Variability in Breast Cancer Biomarker Assessment and the Effect on Oncological Treatment Decisions: A Nationwide 5-Year Population-Based Study
Department of Oncology and Pathology, Karolinska Institutet, 17176 Stockholm, Sweden
Department of Clinical Pathology and Cytology, Karolinska University Laboratory, 11883 Stockholm, Sweden
Department of Breast, Endocrine Tumors and Sarcoma, Karolinska University Hospital, 17176 Stockholm, Sweden
Department of Molecular Medicine and Surgery, Karolinska Institutet, 17176 Stockholm, Sweden
Division of Clinical Genetics, Department of Laboratory Medicine, Lund University, 22185 Lund, Sweden
Division of Oncology and Pathology, Department of Clinical Sciences Lund, Lund University, 22184 Lund, Sweden
Department of Clinical Pathology, Sahlgrenska University Hospital, 41345 Gothenburg, Sweden
Department of Clinical Medicine, Aalborg University, 9000 Aalborg, Denmark
NordiQC, Institute of Pathology, Aalborg University Hospital, 9000 Aalborg, Denmark
Breast Center, Cancer Theme, Karolinska University Hospital and Karolinska Comprehensive Cancer Center, Gävlegatan 55, 17164 Solna, Sweden
Author to whom correspondence should be addressed.
These authors contributed equally to this work.

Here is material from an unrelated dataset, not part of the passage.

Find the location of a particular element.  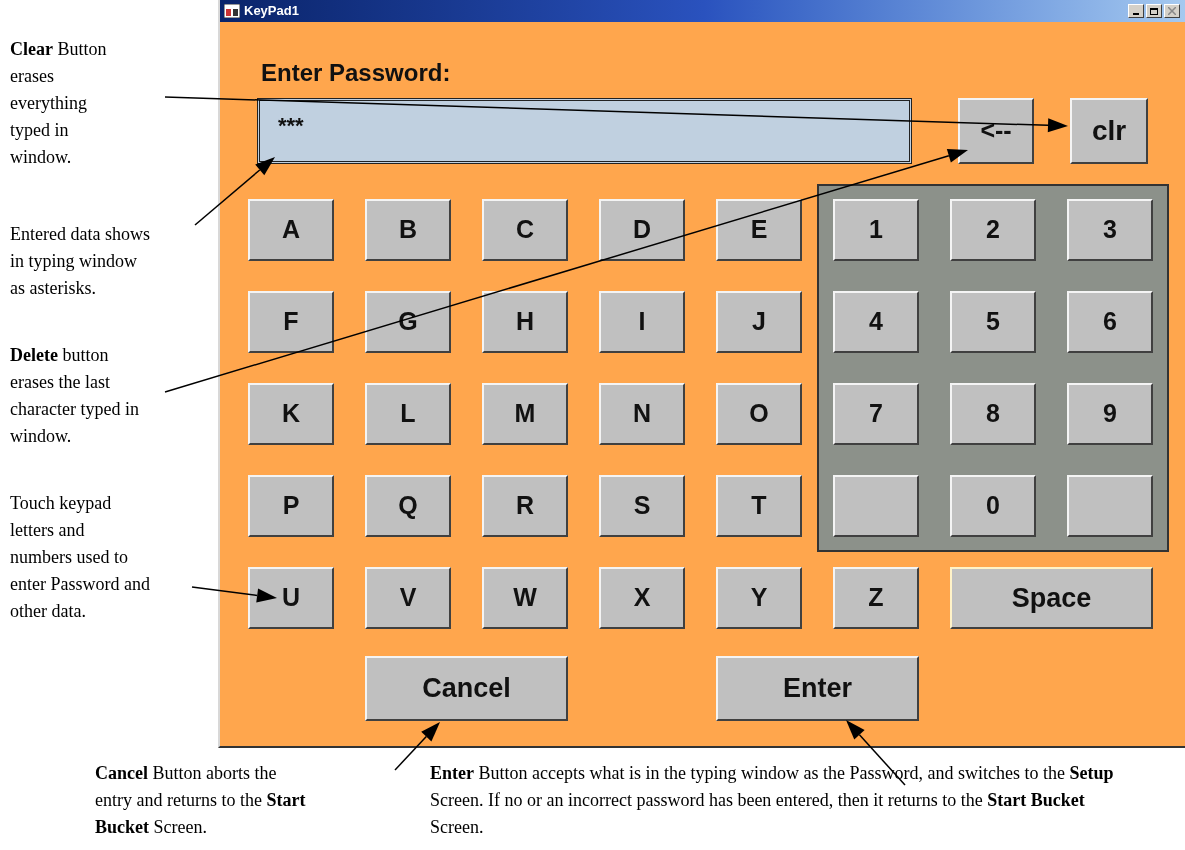

letter-key: O is located at coordinates (759, 414).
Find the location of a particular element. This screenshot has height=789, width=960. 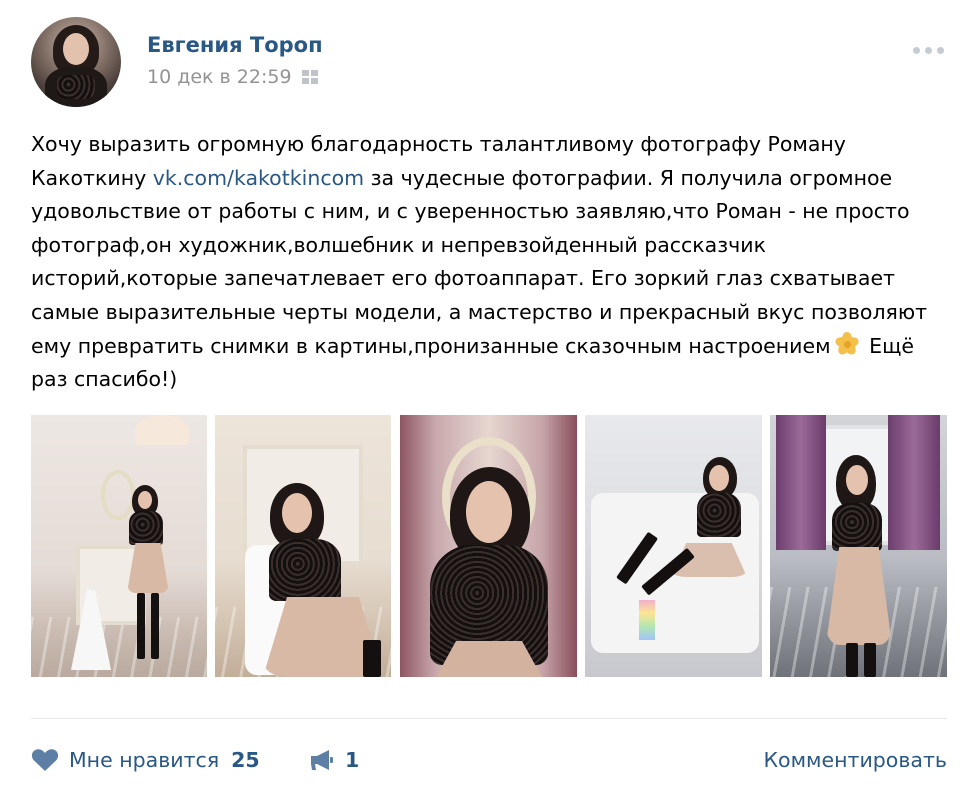

post-footer: Мне нравится 25 1 Комментировать is located at coordinates (489, 760).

Academic Editor: Rupert Bartsch
Received: 1 January 2021
Revised: 24 February 2021
Accepted: 26 February 2021
Published: 9 March 2021
Biomarkers that define breast cancer treatment recommendations include estrogen receptor (ER), progesterone receptor (PR), and human epidermal growth-factor receptor 2 (HER2); histological grade; and in many countries, the Ki67 proliferation index. However, the subjective nature and degree of variability in breast cancer biomarker assessment might result in under- or overtreatment. We demonstrated that limited variability exists in ER, PR, and HER2 positivity rates among 29 departments in Sweden, including 43,261 patients. However, even a few outlier labs affect endocrine and anti-HER2 treatment rates in a clinically relevant proportion, indicating a need for improvement. Despite international guidelines, standardized protocols, and external quality control procedures, very high variability was found in Ki67 scoring and histological grading, indicating a need for new methods. Monitoring rates of biomarker expression and treatments among departments should be mandatory in order to detect variability issues affecting the clinical management of breast cancer.